■ DIRECTIONS FOR THIS TASK: Write again exactly the lines in the listing below, starting at the line with "1242x592 pixels." and ending at the line with "the Extended PID", both included. Pictures are not copied.

■ MATERIAL SHOWN:
▼

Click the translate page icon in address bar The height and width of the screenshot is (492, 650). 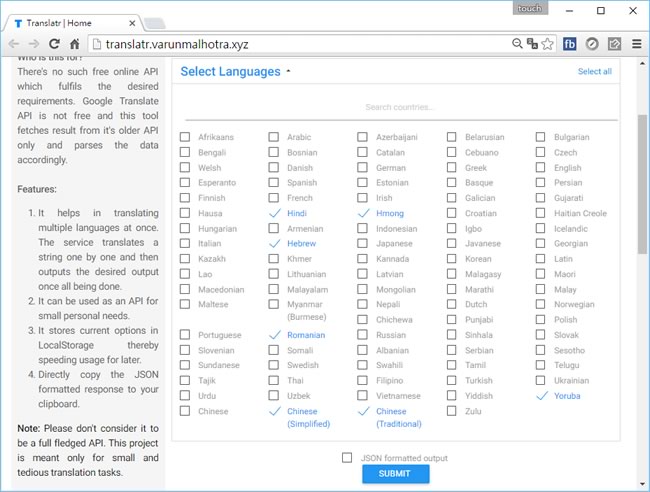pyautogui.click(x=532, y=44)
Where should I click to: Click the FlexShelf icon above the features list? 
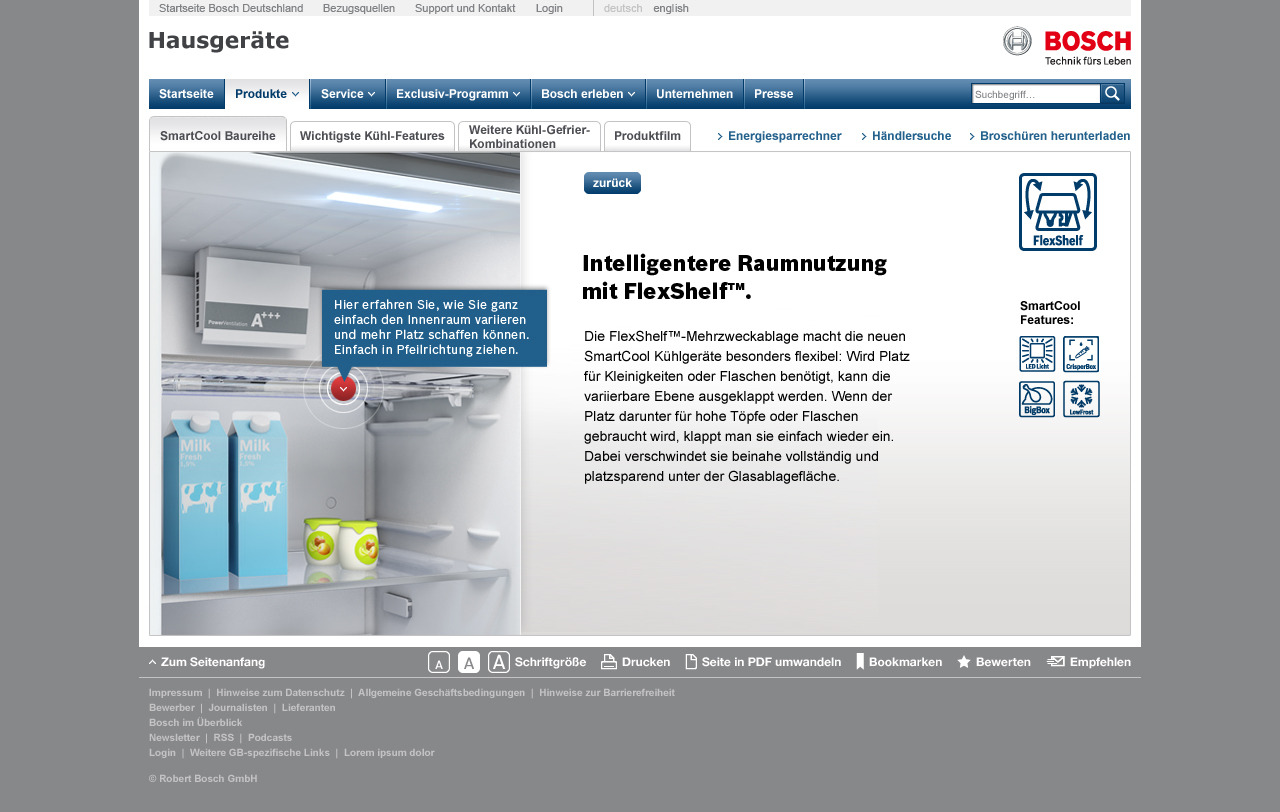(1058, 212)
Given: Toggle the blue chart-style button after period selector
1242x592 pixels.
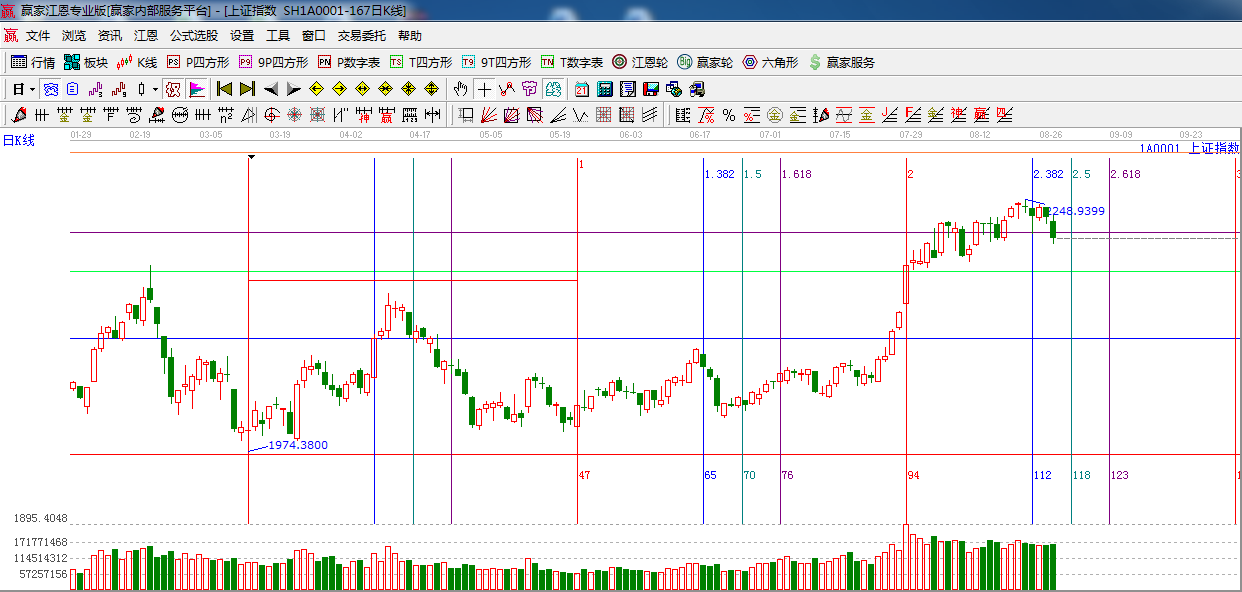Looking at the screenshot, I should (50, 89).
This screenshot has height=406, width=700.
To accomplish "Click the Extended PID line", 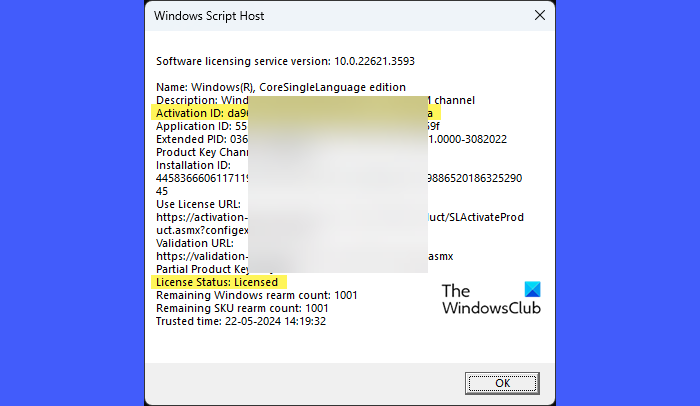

▲
▼

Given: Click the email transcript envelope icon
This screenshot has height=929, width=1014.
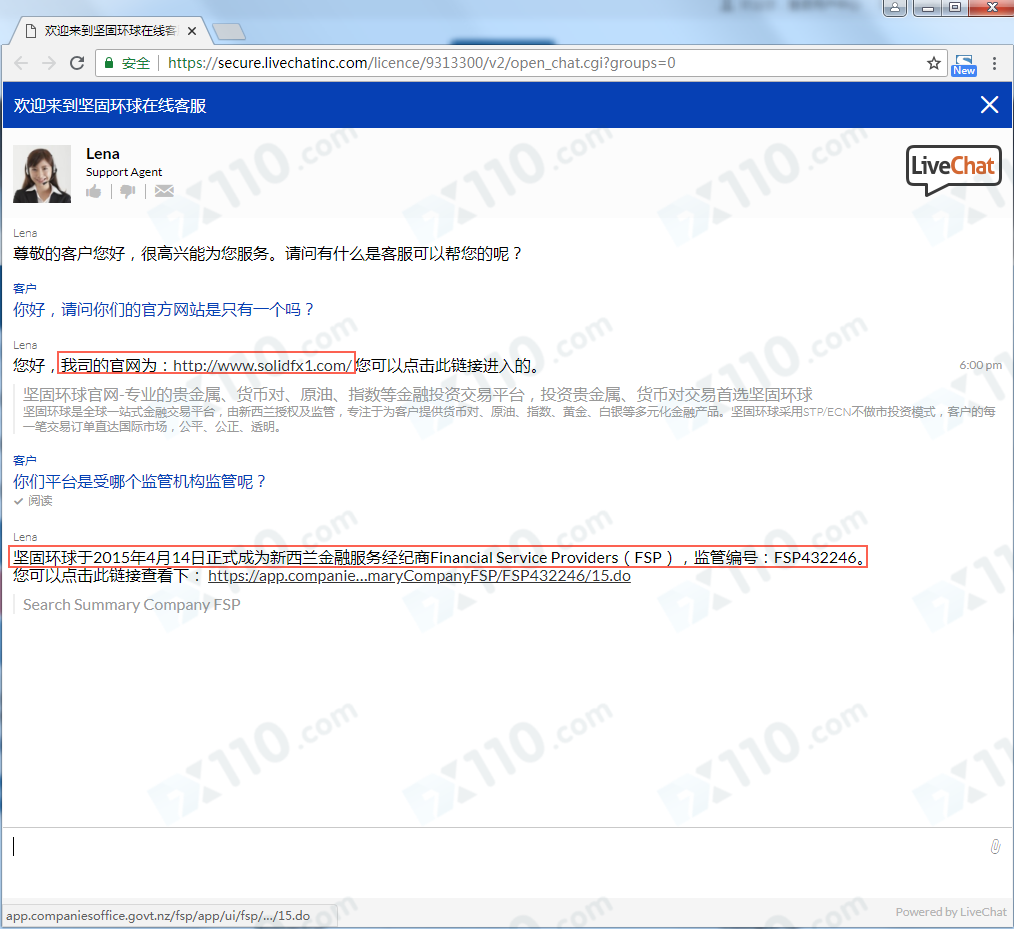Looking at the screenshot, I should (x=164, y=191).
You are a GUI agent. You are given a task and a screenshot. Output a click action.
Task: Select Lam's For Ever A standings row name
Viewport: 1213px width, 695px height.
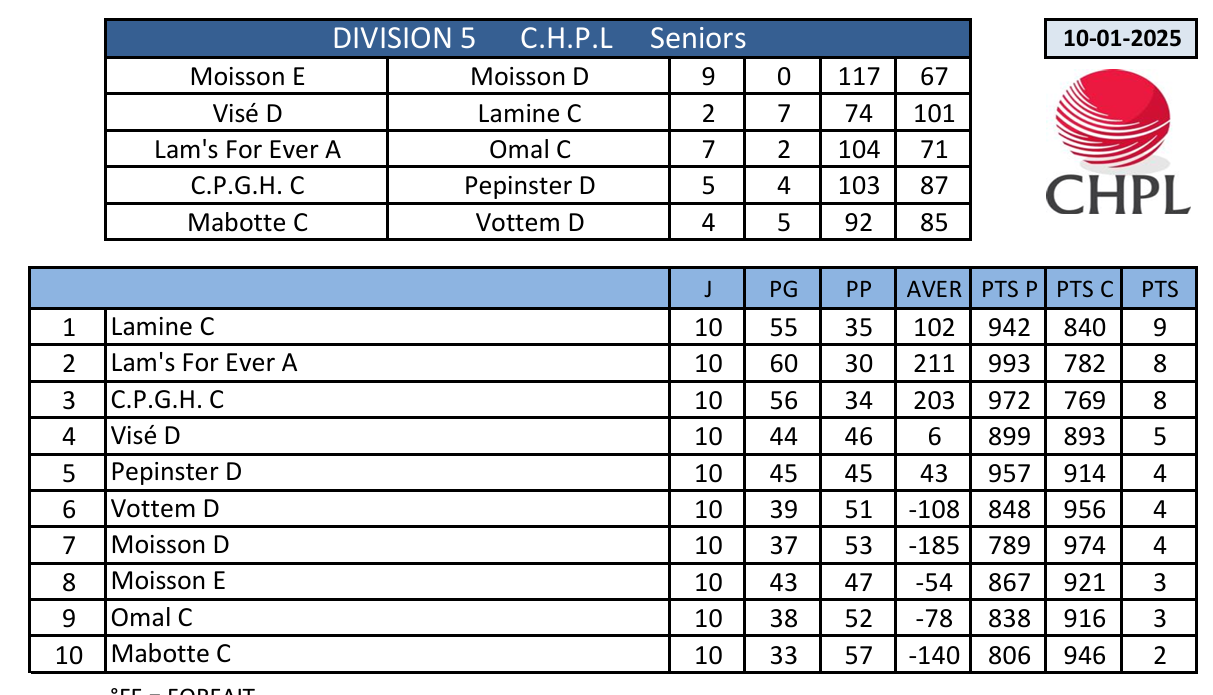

▲

■ SOLUTION BELOW:
1242x592 pixels.
Looking at the screenshot, I should (50, 89).
This screenshot has height=406, width=700.
To accomplish "Click the Extended PID line", 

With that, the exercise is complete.